On June 16, 1947, the virtuoso violinist Bronislaw Huberman, who had the inspiration after the rise of Nazism to bring the unemployed – and endangered – Jewish musicians of Nazi Europe to Palestine to play in what became the Israel Philharmonic Orchestra, died, at age 64.
Huberman, like many world-class musicians, was a child prodigy. He was born in the Polish town of Czestochowa on December 19, 1882. His parents were Jacob and Alexandra Huberman.
Starting lessons at the age of 6, he had his first public performance when he was 7, playing with the orchestra of the Warsaw Institute of Music.
In 1892, when he was still 9, Bronislaw moved with his father to Berlin, where he had been invited to study with the great violinist Joseph Joachim.
Brahms frowns, changes mind
In 1896, Huberman famously announced that he would be playing Brahms’ Violin Concerto in D Major.

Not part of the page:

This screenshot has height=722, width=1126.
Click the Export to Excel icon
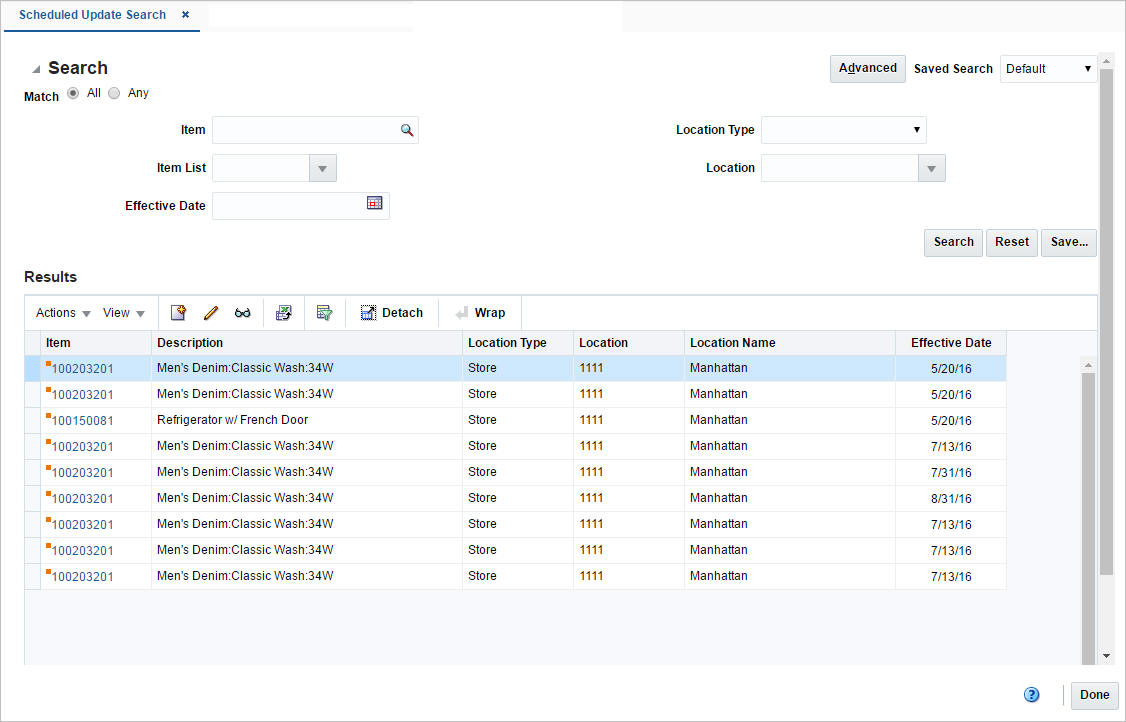pos(284,312)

The composer, who was present, reportedly commented that it was presumptuous of a 14-year-old to be playing publicly such a piece. Yet it is said that he was so moved by the performance that he approached him afterwards to compliment him.
That same year, Huberman had his debut in New York, at Carnegie Hall, of course.

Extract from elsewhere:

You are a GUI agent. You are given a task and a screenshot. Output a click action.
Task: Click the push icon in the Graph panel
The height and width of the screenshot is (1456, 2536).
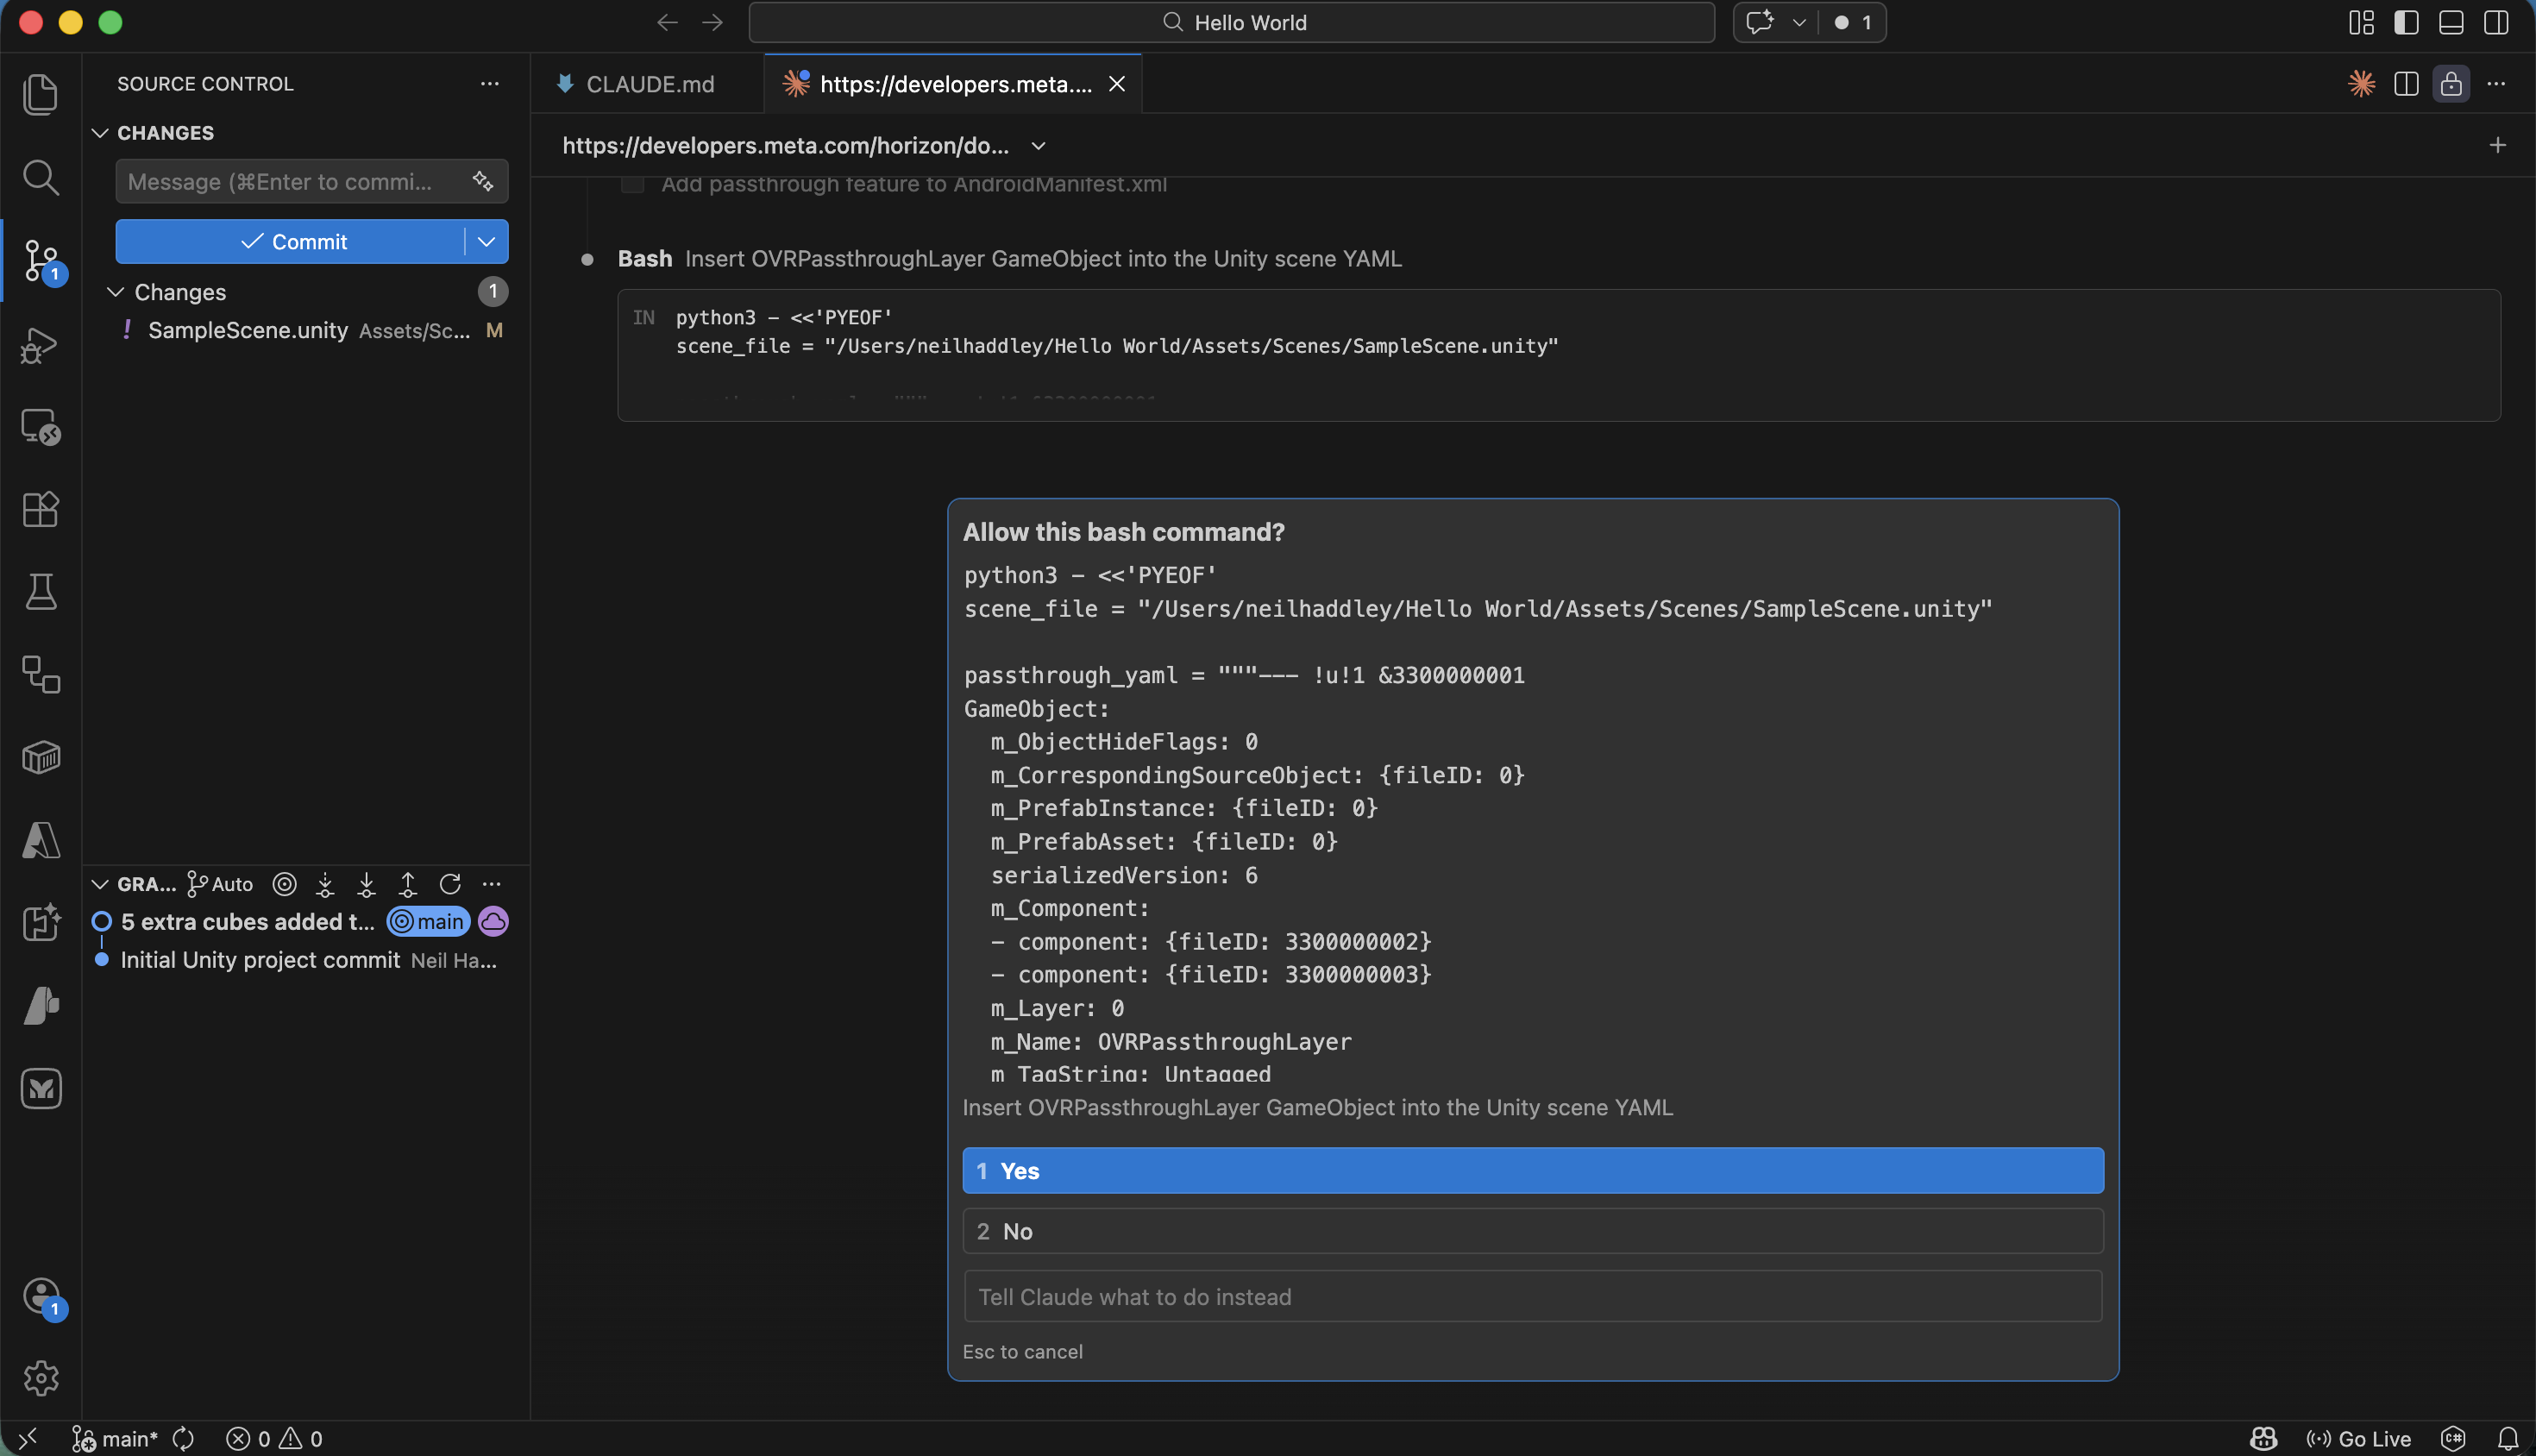(407, 884)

By then, he was probably already in possession of the “Gibson” Stradivarius, a vintage 1713 instrument made by the great violinmaker.
There are several different versions regarding how Huberman came into possession of the fiddle, which is named for an earlier owner, George Gibson; what is not in dispute is that the violin was stolen from him twice, once in 1919, when it was recovered after three days, and again in 1936, from his dressing room in Carnegie Hall. The second time, 51 years would pass before it resurfaced, by which time Huberman was long dead. (Today, the Gibson is owned by Joshua Bell, who paid $4 million for it in 2001.)
Following World War I, Huberman was a believer in Pan-Europeanism, thinking that a united Europe would be the best way to prevent similar future cataclysms. He even wrote a book on the idea of such a union, in which he imagined an important role for the Jews. But he was ahead of his time, and after Hitler became chancellor of Germany, Huberman left his home in Berlin, and settled in Vienna.
Blaming the non-Nazis
His first visit to Palestine had been in 1929. He was sympathetic to the Zionist cause, and wanted to be involved in the music scene in the rapidly developing Jewish society there. But at the time, he still believed there was a place for the Jews in Europe.
By 1933, however, he could see there was a need for different solutions.
That year, he turned down, in an open letter, an invitation by Wilhelm Furtwangler, director of the Berlin Philharmonic, to perform with the orchestra. Three years later, in an “Open Letter to German Intellectuals,” published in the Manchester Guardian, Huberman wrote that it was “you, German intellectuals, you non-Nazis” – who apparently included Maestro Furtwangler, of being “those truly guilty of all these Nazi crimes,” by virtue of simply remaining silent and passive as their society was being destroyed.
During a rousingly successful tour of pre-state Israel in January 1934, giving 12 sold-out concerts in 18 days, Huberman began thinking that the Jews’ future might lay in Palestine, and that his mission was be to establish an orchestra here. By the spring, he was already talking with potential donors and with potential conductors.
Additionally, as the spread of Nazism led to the firing of Jewish musicians in Europe and the threat of far worse, Huberman understood that bringing them to Palestine was also an urgent humanitarian mission.
By the time the Palestine Symphony Orchestra, as the new ensemble was called (today it is the Israeli Philharmonic), had its first concert, under the baton of Arturo Toscanini, on December 26, 1936, Huberman’s efforts had resulted in the immigration to Eretz Israel of hundreds of musicians and their family members – a total of more than 1,000 people.
Huberman himself spent most of World War II in the United States, and resettled in Switzerland after the war. He died there, in Corsier-sur-Vevey, on this day in 1947.